Lecture 4 Exercises

Laura Kovács

Problem 4.1

Consider a total well-founded ordering $\succ$ on ground non-equality atoms, and use the same symbol for the induced literal ordering. Let $C$ and $D$ be ground clauses without equality literals, and let $A$ and $B$ denote the maximal atoms of $C$ and $D$, respectively. Assume $A$ and $B$ are syntactically identical, that $A$ occurs negatively in $C$, and that $A$ occurs only positively in $D$. Show that $C \succ_{\text{bag}} D$.

Solution

Because $A$ and $B$ coincide, $A$ is the maximal atom of $D$. Since $A$ occurs only positively in $D$, every other literal $L$ in $D$ satisfies $\neg A \succ A \succ \neg L \succ L$ in the induced literal ordering. By properties of the multiset (bag) extension, this implies $\neg A \succ_{\text{bag}} D$.

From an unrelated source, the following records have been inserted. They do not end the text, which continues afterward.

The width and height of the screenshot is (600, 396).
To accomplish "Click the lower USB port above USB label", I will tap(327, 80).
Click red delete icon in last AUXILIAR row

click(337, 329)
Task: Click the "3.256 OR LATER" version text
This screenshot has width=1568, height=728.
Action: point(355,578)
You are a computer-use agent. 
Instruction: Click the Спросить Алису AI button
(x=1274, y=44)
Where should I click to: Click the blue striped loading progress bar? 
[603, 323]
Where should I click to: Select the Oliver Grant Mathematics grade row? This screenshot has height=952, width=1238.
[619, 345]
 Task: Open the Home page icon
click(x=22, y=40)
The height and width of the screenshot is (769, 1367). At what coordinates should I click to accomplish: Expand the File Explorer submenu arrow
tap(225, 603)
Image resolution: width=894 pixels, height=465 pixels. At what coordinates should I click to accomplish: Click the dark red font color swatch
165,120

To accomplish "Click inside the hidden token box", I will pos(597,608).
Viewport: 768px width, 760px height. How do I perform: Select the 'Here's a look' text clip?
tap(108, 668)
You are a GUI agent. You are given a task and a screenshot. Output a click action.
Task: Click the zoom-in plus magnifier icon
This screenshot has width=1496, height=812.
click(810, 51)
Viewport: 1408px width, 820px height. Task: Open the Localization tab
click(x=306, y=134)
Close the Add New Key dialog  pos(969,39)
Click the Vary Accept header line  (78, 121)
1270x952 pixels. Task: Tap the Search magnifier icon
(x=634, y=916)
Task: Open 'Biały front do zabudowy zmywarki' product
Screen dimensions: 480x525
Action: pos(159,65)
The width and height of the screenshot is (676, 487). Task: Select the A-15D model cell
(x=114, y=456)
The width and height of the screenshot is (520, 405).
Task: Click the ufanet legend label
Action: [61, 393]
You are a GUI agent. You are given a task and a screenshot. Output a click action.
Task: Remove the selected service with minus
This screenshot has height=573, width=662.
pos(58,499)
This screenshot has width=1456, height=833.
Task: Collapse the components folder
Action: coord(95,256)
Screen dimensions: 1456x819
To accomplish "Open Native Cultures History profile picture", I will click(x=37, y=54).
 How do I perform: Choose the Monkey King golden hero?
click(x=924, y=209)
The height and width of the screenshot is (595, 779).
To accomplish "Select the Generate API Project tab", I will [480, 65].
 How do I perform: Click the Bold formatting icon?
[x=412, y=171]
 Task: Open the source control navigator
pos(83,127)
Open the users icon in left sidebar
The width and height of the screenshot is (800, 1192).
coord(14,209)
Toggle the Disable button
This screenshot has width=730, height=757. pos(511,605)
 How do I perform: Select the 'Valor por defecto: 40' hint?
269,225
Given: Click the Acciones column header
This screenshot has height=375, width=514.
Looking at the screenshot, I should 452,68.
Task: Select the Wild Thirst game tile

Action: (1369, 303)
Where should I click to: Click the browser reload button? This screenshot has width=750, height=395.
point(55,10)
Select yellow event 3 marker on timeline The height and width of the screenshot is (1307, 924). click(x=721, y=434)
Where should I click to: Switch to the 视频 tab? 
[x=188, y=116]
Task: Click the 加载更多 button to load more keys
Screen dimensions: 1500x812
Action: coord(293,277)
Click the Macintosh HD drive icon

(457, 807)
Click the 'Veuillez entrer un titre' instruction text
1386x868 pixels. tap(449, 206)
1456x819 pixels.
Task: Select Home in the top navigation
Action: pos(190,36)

In $C$, $A$ appears only negatively, so $\neg A$ is a literal of $C$. Moreover $\neg A \succ A$, and for every other atom $C_i$ in $C$ we have $\neg A \succ \neg C_i \succ C_i$, meaning $\neg A$ is the maximal literal of $C$. Since the bag extension is monotone with respect to replacing the maximal element, the facts that $\neg A \succ_{\text{bag}} D$ and that $\neg A$ is the maximal literal of $C$ together yield $C \succ_{\text{bag}} D$.

Problem 4.2

Let $\succ_1$ and $\succ_2$ be strict well-founded orderings over $M_1$ and $M_2$, respectively. Define an ordering $\succ^*$ on $M_1 \times M_2$ by

$$(a_1,a_2) \succ^* (b_1,b_2) \Longleftrightarrow \big(a_1 \succ_1 b_1 \text{ or } (a_1 = b_1 \text{ and } a_2 \succ_2 b_2)\big).$$

Show that $\succ^*$ is well-founded.

Solution

Assume for contradiction that $\succ^*$ admits an infinite descending chain

$$(x_0, y_0) \succ^* (x_1, y_1) \succ^* (x_2, y_2) \succ^* \cdots.$$

For each step either the first component strictly decreases in $\succ_1$ or stays equal. Because $\succ_1$ is well-founded, the sequence $\{x_i\}$ has a minimal element $x_n$, so $x_i = x_{i+1}$ for all $i \ge n$. The definition of $\succ^*$ then forces $y_i \succ_2 y_{i+1}$ for every $i \ge n$, contradicting well-foundedness of $\succ_2$. Hence $\succ^*$ is well-founded.

Problem 4.3

Let $\succ$ be a total well-founded ordering on ground atoms $p_1, \dots, p_6$ with $p_6 \succ p_5 \succ p_4 \succ p_3 \succ p_2 \succ p_1$. Consider the bag extension of $\succ$, still denoted by $\succ$. Compare the clauses

$$p_6 \vee \neg p_6,\qquad \neg p_2 \vee p_4 \vee p_5,\qquad p_2 \vee p_3$$

under this ordering.

Solution

Totality implies $p_i \succ p_j$ and $p_i \succ \neg p_j$ whenever $i > j$, so in particular $p_6 \succ \neg p_2$, $p_6 \succ p_4$, $p_6 \succ p_5$, and $p_5 \succ p_2, p_3$. The bag ordering respects strict inclusion: if bag $B$ properly contains $B'$, then $B \succ B'$, hence $p_6 \vee \neg p_6 \succ p_6$ and $\neg p_2 \vee p_4 \vee p_5 \succ p_5$. Combining these comparisons yields

$$p_6 \vee \neg p_6 \succ p_6 \succ \neg p_2 \vee p_4 \vee p_5 \succ p_5 \succ p_2 \vee p_3,$$

and therefore

$$p_6 \vee \neg p_6 \succ \neg p_2 \vee p_4 \vee p_5 \succ p_2 \vee p_3.$$

Problem 4.4

Show that positive factoring in binary resolution $\mathbb{BR}$ can be represented using inference steps of the superposition calculus.

Solution

Ignore selection functions. The positive factoring rule is

$$\frac{p \lor p \lor C}{p \lor C}(BR).$$

Encode non-equality literals as equalities to a dedicated constant $\top$. Then factoring corresponds to the superposition steps

$$\frac{p = \top \lor p = \top \lor C}{p = \top \lor \top \neq \top \lor C}(EF),$$

followed by equality resolution

$$\frac{p = \top \lor \top \neq \top \lor C}{p = \top \lor C}(ER),$$

which recover the factored clause via superposition rules alone.